Offset the coordinates by 92. Starting at the line containing "Креирање налога (1203, 530)" and ending at the final line, write those lines out again with their text unchanged, adding 92 to every number in each coordinate pair.

• DATA TO USE:

----------

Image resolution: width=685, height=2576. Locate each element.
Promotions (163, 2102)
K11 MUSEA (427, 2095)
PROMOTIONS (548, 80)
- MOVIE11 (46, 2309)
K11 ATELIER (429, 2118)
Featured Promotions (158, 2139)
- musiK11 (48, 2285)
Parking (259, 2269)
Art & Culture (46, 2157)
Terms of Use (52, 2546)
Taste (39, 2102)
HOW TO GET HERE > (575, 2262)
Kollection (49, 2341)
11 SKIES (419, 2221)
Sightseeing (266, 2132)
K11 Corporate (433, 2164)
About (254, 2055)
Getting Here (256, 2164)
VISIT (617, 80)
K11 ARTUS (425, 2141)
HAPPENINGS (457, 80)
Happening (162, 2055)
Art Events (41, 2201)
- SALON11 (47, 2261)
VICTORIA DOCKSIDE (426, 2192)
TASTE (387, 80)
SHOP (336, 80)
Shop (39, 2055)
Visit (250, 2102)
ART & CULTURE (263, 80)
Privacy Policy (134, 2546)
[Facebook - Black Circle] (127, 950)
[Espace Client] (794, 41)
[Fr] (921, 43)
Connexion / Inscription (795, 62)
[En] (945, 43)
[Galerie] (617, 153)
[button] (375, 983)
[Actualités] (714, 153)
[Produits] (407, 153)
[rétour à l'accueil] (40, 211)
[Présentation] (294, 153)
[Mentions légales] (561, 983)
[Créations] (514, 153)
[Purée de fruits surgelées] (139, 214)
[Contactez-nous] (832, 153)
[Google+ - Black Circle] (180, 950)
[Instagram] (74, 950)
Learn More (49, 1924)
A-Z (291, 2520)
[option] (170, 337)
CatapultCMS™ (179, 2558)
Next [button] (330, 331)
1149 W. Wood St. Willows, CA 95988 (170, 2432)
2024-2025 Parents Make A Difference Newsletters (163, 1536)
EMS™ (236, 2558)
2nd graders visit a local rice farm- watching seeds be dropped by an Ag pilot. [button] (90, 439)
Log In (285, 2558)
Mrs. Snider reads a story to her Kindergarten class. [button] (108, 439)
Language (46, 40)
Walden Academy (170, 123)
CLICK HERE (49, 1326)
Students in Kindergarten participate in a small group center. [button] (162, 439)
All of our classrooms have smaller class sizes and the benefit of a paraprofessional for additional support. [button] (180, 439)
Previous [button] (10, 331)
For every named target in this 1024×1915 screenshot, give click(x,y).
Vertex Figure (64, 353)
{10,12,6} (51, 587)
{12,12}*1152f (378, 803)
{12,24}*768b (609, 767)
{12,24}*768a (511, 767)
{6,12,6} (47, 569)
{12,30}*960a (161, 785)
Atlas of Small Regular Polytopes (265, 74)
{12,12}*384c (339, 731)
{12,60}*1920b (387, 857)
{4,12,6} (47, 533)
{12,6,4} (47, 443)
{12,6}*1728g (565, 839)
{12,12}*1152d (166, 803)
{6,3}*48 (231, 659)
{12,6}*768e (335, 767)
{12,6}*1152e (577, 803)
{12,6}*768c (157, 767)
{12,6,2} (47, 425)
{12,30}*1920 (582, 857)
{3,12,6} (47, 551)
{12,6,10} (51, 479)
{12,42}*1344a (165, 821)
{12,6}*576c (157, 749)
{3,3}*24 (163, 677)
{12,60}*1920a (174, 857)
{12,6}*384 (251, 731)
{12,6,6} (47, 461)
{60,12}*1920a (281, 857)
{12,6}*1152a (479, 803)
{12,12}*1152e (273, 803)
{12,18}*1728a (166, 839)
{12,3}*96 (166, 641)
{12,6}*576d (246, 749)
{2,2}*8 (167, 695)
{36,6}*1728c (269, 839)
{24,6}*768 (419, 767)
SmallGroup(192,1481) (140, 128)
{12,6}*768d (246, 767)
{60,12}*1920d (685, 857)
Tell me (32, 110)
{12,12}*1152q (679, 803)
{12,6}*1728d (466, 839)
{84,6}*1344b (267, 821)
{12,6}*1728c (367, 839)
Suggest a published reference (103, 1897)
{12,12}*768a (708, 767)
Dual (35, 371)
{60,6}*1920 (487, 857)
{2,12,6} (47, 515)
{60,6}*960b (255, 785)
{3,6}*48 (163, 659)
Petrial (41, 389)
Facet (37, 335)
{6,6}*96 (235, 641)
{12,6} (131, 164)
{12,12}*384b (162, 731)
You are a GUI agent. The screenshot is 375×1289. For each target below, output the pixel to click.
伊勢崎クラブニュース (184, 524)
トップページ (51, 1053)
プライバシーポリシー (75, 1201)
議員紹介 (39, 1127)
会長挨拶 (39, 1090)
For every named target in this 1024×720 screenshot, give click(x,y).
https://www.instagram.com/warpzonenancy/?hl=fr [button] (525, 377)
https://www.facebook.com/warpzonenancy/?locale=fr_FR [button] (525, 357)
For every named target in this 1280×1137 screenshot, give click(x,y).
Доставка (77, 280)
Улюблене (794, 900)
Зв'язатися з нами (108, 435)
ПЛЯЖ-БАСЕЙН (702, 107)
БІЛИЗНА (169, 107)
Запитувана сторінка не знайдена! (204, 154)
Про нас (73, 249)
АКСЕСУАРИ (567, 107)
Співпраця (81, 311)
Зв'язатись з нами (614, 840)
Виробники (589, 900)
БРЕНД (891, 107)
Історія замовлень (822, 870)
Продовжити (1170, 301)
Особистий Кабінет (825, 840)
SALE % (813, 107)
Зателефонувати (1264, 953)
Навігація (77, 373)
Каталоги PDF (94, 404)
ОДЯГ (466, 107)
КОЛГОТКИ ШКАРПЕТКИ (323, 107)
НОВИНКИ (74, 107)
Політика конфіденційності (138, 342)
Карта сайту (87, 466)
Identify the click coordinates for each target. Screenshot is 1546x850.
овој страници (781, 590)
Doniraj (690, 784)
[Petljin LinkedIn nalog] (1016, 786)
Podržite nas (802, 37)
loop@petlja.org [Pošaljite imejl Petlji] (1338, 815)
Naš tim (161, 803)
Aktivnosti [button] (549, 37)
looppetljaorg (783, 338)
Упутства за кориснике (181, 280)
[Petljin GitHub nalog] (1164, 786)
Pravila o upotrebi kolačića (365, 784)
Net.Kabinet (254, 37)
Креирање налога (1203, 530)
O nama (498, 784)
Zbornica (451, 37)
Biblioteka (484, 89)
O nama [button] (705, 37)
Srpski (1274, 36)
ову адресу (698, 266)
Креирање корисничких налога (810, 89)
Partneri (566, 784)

----------

• SOLUTION TO THE PROBLEM:
Креирање налога (1295, 622)
O nama (590, 876)
Zbornica (543, 129)
Biblioteka (576, 181)
O nama [button] (797, 129)
Srpski (1366, 128)
ову адресу (790, 358)
Креирање корисничких налога (902, 181)
Partneri (658, 876)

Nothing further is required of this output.